Here's a question for @tonyk - with external arbitrage now being impossible, would it be possible to have the blockchain itself as a market maker with internal arbitrage? Price risk would be mitigated by the fact that the blockchain can act instantly to arbitrage between internal markets.
I do not know if would call it arbitrage, but finding other paths (say selling bitUSD for bitBTC) and using bitUSD-BTS->bitEth->bitBTC or whatever is the cheapest path instead; is something that intrigues me as well.
The question is thus more for you than for me - do you think it is computationally cheap enough for the blockchain to do it itself. My almost totally uneducated guess is - it should be doable. Your opinion?
There ought to be genuine arbitrage opportunities in the internal markets - e.g. triangular arbitrage between bitUSD/BTS, bitUSD/bitCNY, bitCNY/BTS. The blockchain would always be the one profiting from any opportunity because it can act instantly before any other participants.

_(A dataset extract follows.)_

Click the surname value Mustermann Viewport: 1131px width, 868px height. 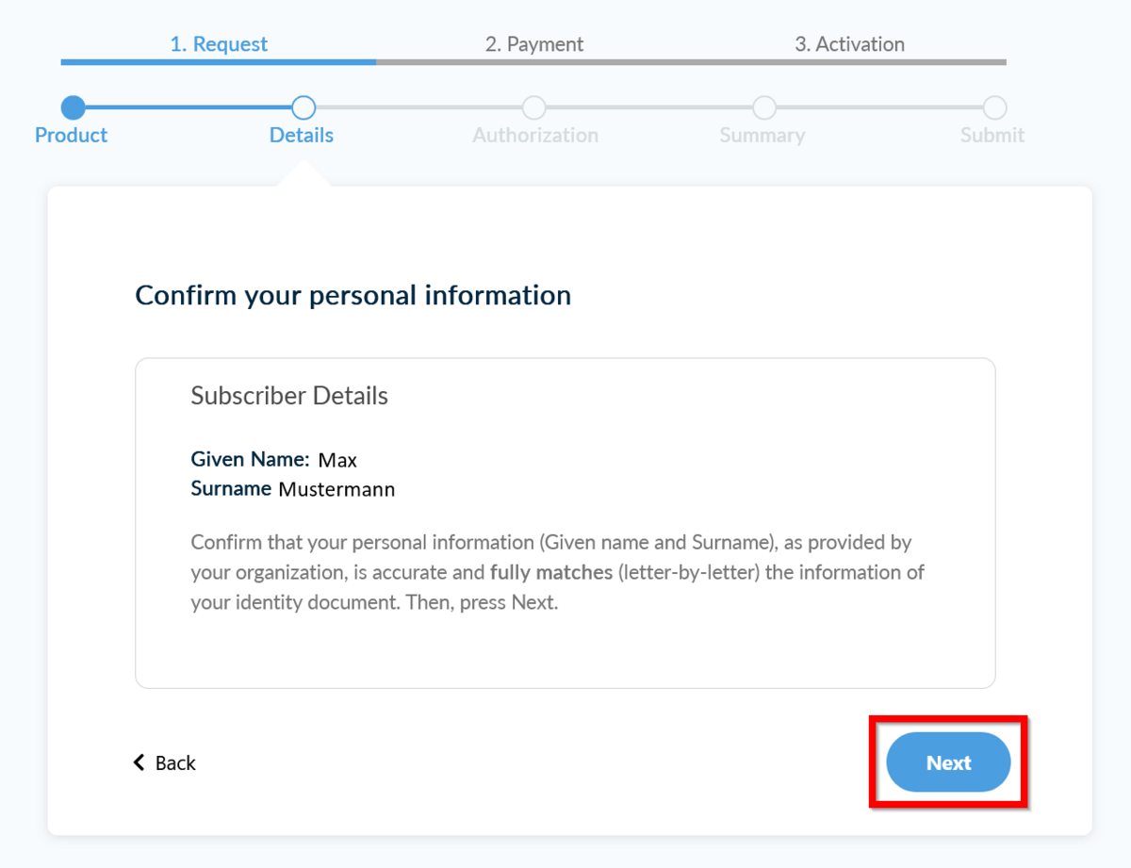(336, 490)
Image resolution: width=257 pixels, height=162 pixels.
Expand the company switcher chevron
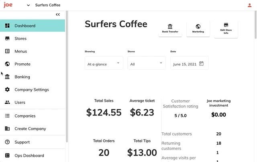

In my view the guy placing
the last order is the one creating the opportunity. From here on there are several scenarios:
- Let his order sit on the book and wait for some guy with a bot to come and capitalize on it, or new orders to remove the opportunity;
-The blockchain finds it/matches it using the 'general' rule - the later (latest here) order gets what they asked for
or better.
-The blockchain finds it/matches gives the last guy what he asked for and keeping the arbitrage for itself.
PS
hmm with the blocks and such in blockchains, I guess all orders can come in one block, theoretically.
PSS
More generally speaking there is someone that has all the info one step before the blockchain... the signing witness. Front-running paradise.